Among the lines below, take the one holding "Instruction: Click the", the one holding "Task: Click the Note heading label", and all lines between them. Set them down exactly.

------ SUPPLIED MATERIAL ------

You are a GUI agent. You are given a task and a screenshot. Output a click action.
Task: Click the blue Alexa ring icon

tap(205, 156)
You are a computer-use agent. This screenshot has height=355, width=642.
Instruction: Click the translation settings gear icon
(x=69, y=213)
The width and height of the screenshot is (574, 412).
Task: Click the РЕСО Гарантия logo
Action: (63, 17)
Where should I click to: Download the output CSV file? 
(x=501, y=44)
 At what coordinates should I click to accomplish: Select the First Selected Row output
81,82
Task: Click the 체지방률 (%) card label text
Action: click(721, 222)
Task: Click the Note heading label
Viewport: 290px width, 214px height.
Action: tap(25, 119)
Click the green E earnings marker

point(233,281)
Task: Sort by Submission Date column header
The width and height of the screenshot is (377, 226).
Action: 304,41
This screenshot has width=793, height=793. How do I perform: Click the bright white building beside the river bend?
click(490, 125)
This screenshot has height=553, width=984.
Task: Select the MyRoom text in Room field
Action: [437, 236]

------

◆ **TASK RESPONSE**:
Instruction: Click the translation settings gear icon
(x=69, y=213)
The width and height of the screenshot is (574, 412).
Task: Click the РЕСО Гарантия logo
Action: (63, 17)
Where should I click to: Download the output CSV file? 
(x=501, y=44)
 At what coordinates should I click to accomplish: Select the First Selected Row output
81,82
Task: Click the 체지방률 (%) card label text
Action: click(721, 222)
Task: Click the Note heading label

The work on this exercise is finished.